New Yorkers biking around during car free 'summer streets' along Park Avenue in New York City, on 7 August 2021.
Car-free ‘summer streets’ just south of the MetLife building in Manhattan. Photograph: Ryan Rahman/Pacific Press/Rex/Shutterstock

Attitudes about transport among New Yorkers can often seem contradictory – the city has one of the largest subway systems in the world and its most walkable, cycle-friendly neighborhoods are the most desirable, and yet car congestion is so bad that the average traffic speed in midtown Manhattan is under 5mph. Congestion pricing has been bitterly fought, and vocal car advocates successfully stymied attempts to ban vehicles from the city’s two great parks, Central Park and Prospect Park, for decades.

The Open Streets concept was initially opposed by some restaurants, fearful that removing parking spaces would deter customers. Plans to make permanent the most celebrated of the Open Streets, a one-mile stretch of avenue in the borough of Queens, has been attacked in Facebook posts and via a small protest march by residents who want the cars back.
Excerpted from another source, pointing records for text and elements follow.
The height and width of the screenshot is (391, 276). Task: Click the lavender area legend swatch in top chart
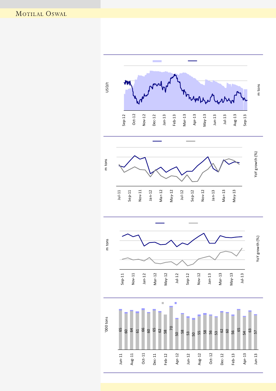pyautogui.click(x=157, y=61)
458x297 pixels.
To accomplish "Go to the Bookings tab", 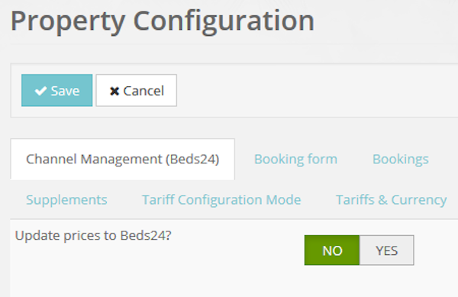I will [x=401, y=159].
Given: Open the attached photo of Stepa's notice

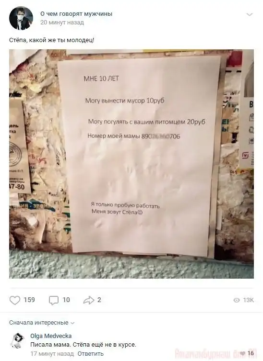Looking at the screenshot, I should 132,164.
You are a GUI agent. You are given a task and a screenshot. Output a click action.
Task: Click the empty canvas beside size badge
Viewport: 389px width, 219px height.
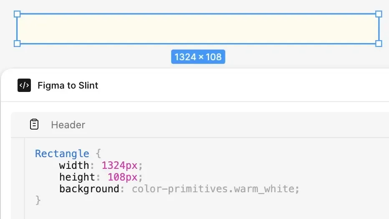coord(292,57)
“My daughter sees people drinking and smoking weed,” Gloria Contreras, who co-founded the protest group Resisters United, said in October. “I moved to 34th Avenue because it was a beautiful, quiet residential neighborhood. I never had the issues I have now.”

This sort of desire for untrammeled access and space for cars is common across the US. This year, in Texas, a plan by San Antonio to transfer some lane space from cars to bike paths was halted by the state government, while in Florida, Miami passed an ordinance to demand developers build more parking.

“This is not a pedestrian and bicycle city,” said Manolo Reyes, a Miami city commissioner. “We don’t have a mass transit system, period.” Parking takes up around a third of land area in US cities, with around eight spaces installed for each car across the country.

Joe Biden’s administration has sought to encourage public transport, and even raised the idea of ​​tearing down certain highways, but is still handing out $350bn to the states to upgrade and expand roads for car use. The president, meanwhile, has also championed the adoption of electric vehicles in order to cut planet-heating emissions rather than phase down car use itself.

Allies say this is the most expedient climate approach given many Americans’ fixation upon driving large cars and even 25×25 campaigners concede it will take plenty of time and investment to see a major cultural shift where cars are widely viewed as an equal, orferior , transport option to other ways of getting around.

“The amount of large SUVs and lights trucks being sold now is unsustainable and deadly. We work with families every day who are simply standing on a bus stop or trying to cross the street and their entire world is destroyed forever,” said Harris.